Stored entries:
------------------------------------------------

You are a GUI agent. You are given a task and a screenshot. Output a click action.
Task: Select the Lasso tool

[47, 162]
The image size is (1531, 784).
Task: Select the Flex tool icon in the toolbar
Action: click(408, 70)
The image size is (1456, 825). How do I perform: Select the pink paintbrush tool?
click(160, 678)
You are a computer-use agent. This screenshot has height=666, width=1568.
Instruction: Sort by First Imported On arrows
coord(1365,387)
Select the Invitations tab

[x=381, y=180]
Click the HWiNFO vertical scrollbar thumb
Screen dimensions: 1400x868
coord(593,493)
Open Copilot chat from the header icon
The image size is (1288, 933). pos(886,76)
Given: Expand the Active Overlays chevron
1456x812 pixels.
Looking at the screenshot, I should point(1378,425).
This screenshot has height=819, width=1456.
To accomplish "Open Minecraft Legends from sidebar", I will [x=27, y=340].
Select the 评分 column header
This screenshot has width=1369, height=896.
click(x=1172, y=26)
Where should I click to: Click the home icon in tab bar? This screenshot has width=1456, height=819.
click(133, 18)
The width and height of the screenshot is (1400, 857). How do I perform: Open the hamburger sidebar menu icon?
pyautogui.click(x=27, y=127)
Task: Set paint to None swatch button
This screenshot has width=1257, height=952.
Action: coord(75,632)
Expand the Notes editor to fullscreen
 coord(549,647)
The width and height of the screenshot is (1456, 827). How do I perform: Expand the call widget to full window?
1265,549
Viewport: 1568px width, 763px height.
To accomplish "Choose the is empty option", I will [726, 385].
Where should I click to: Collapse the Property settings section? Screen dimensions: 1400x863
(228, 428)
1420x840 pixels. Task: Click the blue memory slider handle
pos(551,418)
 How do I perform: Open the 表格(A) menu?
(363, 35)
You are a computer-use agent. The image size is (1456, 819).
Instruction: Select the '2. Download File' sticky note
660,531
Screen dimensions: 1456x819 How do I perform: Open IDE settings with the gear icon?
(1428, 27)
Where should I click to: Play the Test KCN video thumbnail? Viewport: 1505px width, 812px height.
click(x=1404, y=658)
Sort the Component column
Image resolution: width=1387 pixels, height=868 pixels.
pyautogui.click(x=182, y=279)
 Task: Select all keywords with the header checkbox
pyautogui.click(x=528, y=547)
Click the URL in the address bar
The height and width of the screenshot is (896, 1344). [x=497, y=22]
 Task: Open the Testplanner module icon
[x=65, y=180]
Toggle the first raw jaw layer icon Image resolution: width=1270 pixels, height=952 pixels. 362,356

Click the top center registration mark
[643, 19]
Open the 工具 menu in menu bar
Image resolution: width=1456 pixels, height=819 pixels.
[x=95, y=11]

------------------------------------------------

BRIEF: The complete set of entries above must be reproduced verbatim.

COMPLETED EXERCISE:
You are a GUI agent. You are given a task and a screenshot. Output a click action.
Task: Select the Lasso tool

[47, 162]
The image size is (1531, 784).
Task: Select the Flex tool icon in the toolbar
Action: click(408, 70)
The image size is (1456, 825). How do I perform: Select the pink paintbrush tool?
click(160, 678)
You are a computer-use agent. This screenshot has height=666, width=1568.
Instruction: Sort by First Imported On arrows
coord(1365,387)
Select the Invitations tab

[x=381, y=180]
Click the HWiNFO vertical scrollbar thumb
Screen dimensions: 1400x868
coord(593,493)
Open Copilot chat from the header icon
The image size is (1288, 933). pos(886,76)
Given: Expand the Active Overlays chevron
1456x812 pixels.
Looking at the screenshot, I should point(1378,425).
This screenshot has height=819, width=1456.
To accomplish "Open Minecraft Legends from sidebar", I will [x=27, y=340].
Select the 评分 column header
This screenshot has width=1369, height=896.
click(x=1172, y=26)
Where should I click to: Click the home icon in tab bar? This screenshot has width=1456, height=819.
click(133, 18)
The width and height of the screenshot is (1400, 857). How do I perform: Open the hamburger sidebar menu icon?
pyautogui.click(x=27, y=127)
Task: Set paint to None swatch button
This screenshot has width=1257, height=952.
Action: coord(75,632)
Expand the Notes editor to fullscreen
 coord(549,647)
The width and height of the screenshot is (1456, 827). How do I perform: Expand the call widget to full window?
1265,549
Viewport: 1568px width, 763px height.
To accomplish "Choose the is empty option", I will [726, 385].
Where should I click to: Collapse the Property settings section? Screen dimensions: 1400x863
(228, 428)
1420x840 pixels. Task: Click the blue memory slider handle
pos(551,418)
 How do I perform: Open the 表格(A) menu?
(363, 35)
You are a computer-use agent. The image size is (1456, 819).
Instruction: Select the '2. Download File' sticky note
660,531
Screen dimensions: 1456x819 How do I perform: Open IDE settings with the gear icon?
(1428, 27)
Where should I click to: Play the Test KCN video thumbnail? Viewport: 1505px width, 812px height.
click(x=1404, y=658)
Sort the Component column
Image resolution: width=1387 pixels, height=868 pixels.
pyautogui.click(x=182, y=279)
 Task: Select all keywords with the header checkbox
pyautogui.click(x=528, y=547)
Click the URL in the address bar
The height and width of the screenshot is (896, 1344). [x=497, y=22]
 Task: Open the Testplanner module icon
[x=65, y=180]
Toggle the first raw jaw layer icon Image resolution: width=1270 pixels, height=952 pixels. 362,356

Click the top center registration mark
[643, 19]
Open the 工具 menu in menu bar
Image resolution: width=1456 pixels, height=819 pixels.
[x=95, y=11]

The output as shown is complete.